Western economies are dangerously exposed to the economic hit emerging from the Middle East. This applies especially to Europe, but also to the U.S., like we saw just yesterday. I would take heed.
Tuomas
An update to the leading indicators
Latest updates to the OECD’s leading indicators present an acceleration of the global economy and include smallish revisions to the indicators we have been monitoring. Our oil crisis scenario forecasts correctly anticipated the uptick in both the global and U.S. business cycles but missed the strength of the Japanese economic momentum. Our updated forecasts indicate that a global downturn is upon us.
Let’s start by looking at the recent developments in the grand scheme of things. Figure 1 presents the long time series for China, Japan, four major European nations (France, Germany, Italy, and the U.K.), the G-20 countries, and the U.S. from May 1992 until April 2026.1

The updated (and revised) indicators show three major developments. First, the leading indicator of China has turned upwards from a relatively low level, indicating a recovery of the Chinese economy.

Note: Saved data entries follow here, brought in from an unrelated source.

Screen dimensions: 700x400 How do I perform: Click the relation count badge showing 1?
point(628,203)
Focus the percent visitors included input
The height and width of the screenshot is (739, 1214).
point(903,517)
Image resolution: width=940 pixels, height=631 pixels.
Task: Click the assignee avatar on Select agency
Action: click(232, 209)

Considering the major stimulus push enacted by Beijing during the first months of the year, this is no surprise. Secondly, the leading indicators of both the G-20 and the U.S. keep on heading upwards, signaling a strong economic momentum. Thirdly, the strong upward momentum of the indicator of four major European nations has broken. Figure 2 provides a more detailed look at the recent developments, including the indicator for Japan.

From Figure 2, the turning point in the indicator of the major four European economies becomes clear, like the upturn in China’s (revised) indicator. The continued upward momentum of the G-20, Japanese, and U.S. economies is also clearly visible.
What we can deduce from the above is that 1) the downturn of the European economy, which we noted last week, has commenced and 2) that the global economic momentum continues strong still, likely helped by the major stimulus from China. Figure 3 presents our beginning-of-April forecasts run with data that reached February and the revised actualized value of the leading indicators of the G-20, Japan, and the U.S.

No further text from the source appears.